Sometimes, the LBSN users perform occasional check-ins, which do not reflect their preferences or interests and may bring negative effect on community detection. To deal with this issue, we put forward a progressive edge cutting mechanism by introducing a threshold τ to restrict the minimum participation. This threshold determines whether a user should or should not be a member of a given community. We denote the set of edges corresponding to the check-ins of user u m as E m . For each community C j that u m belongs to, if the ratio between E m,j and E m (E m,j is the subset of E m which falls into C j ) is lower than τ, u m will be excluded from community C j and the edges within E m,j will be eliminated.

Algorithm 2 presents the proposed edge cutting mechanism. Firstly, the initialization part of Algorithm 1 (lines 1–8 of Algorithm 1) is invoked. Afterward, within each iteration, a community structure is formed based the rest of Algorithm 1 (lines 9–26 of Algorithm 1). Based on the output of Algorithm 1, edge cutting is performed for each user according to the threshold τ (lines 4–10), and the remained edges E R as well as the remained community structure will be used as the input to Algorithm 1 in the next clustering process (line 4). The process continues until the proportion of newly eliminated edges (i.e., \(\frac{|E|-|E_R|}{|E|}\)) is lower than the predefined terminate threshold \(\epsilon_{\rm cut}\) (line 12).

figure a

Experimental results show that edge cutting is not only able to limit the overlapping degree (i.e., the average number of communities that each user belongs to) but also improve the community purity. The detailed performance of edge cutting will be presented in the evaluation section.

4.6 Optimization measure

Modularity is a widely adopted measure to evaluate community detection methods which aim to cluster nodes based on inter-mode connection. Specifically, given a dataset, the optimal community structure can be discovered by maximizing modularity, since the modularity first increases along with k and achieves its extreme at a specific k and then it starts to decrease. However, as we have mentioned, this work aims to group together similar users by maximizing intra-cluster similarity, where the intra-cluster similarity consistently increases as k increases. Therefore, for similarity based community detection, it is necessary to propose a new measure to evaluate the quality of the detected community structure, which is not a trivial task.

figure b

We deal with this issue based on the following two assumptions. On one hand, a significant community should consist of a certain number of users who are about equally engaged in the community. To this end, our first assumption is that the size of a meaningful community should not be very small and its members should have similar participation degree. On the other hand, the interests of a significant community should mainly focus on only a few social activities. Therefore, our second assumption is that an effective community in LBSNs should consist of a small number of venue categories. Accordingly, we introduce two different community entropies: community participation entropy and community interest entropy, based on which an optimization function is constructed to assess the quality of the detected communities.

__Objectives__
A - Repeat the community detection passage word for word, from "We deal with" to "the detected communities.".
B - Condense the paragraph of the community detection passage that begins "We deal with this issue" into a short bulleted list that keeps its main facts.
The material after this point comes from a separate source.

__Extracted material__
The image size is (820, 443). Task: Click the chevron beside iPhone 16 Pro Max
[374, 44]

* * *

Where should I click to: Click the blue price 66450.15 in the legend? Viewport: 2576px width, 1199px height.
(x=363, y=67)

__Answers to the problems__
A -
We deal with this issue based on the following two assumptions. On one hand, a significant community should consist of a certain number of users who are about equally engaged in the community. To this end, our first assumption is that the size of a meaningful community should not be very small and its members should have similar participation degree. On the other hand, the interests of a significant community should mainly focus on only a few social activities. Therefore, our second assumption is that an effective community in LBSNs should consist of a small number of venue categories. Accordingly, we introduce two different community entropies: community participation entropy and community interest entropy, based on which an optimization function is constructed to assess the quality of the detected communities.

B -
- The approach rests on two assumptions.
- First assumption: a meaningful community should not be very small, and its members should have a similar participation degree.
- Second assumption: an effective community in LBSNs should focus on a few social activities, so it should consist of a small number of venue categories.
- Two community entropies follow from these: community participation entropy and community interest entropy.
- An optimization function built on these entropies assesses the quality of the detected communities.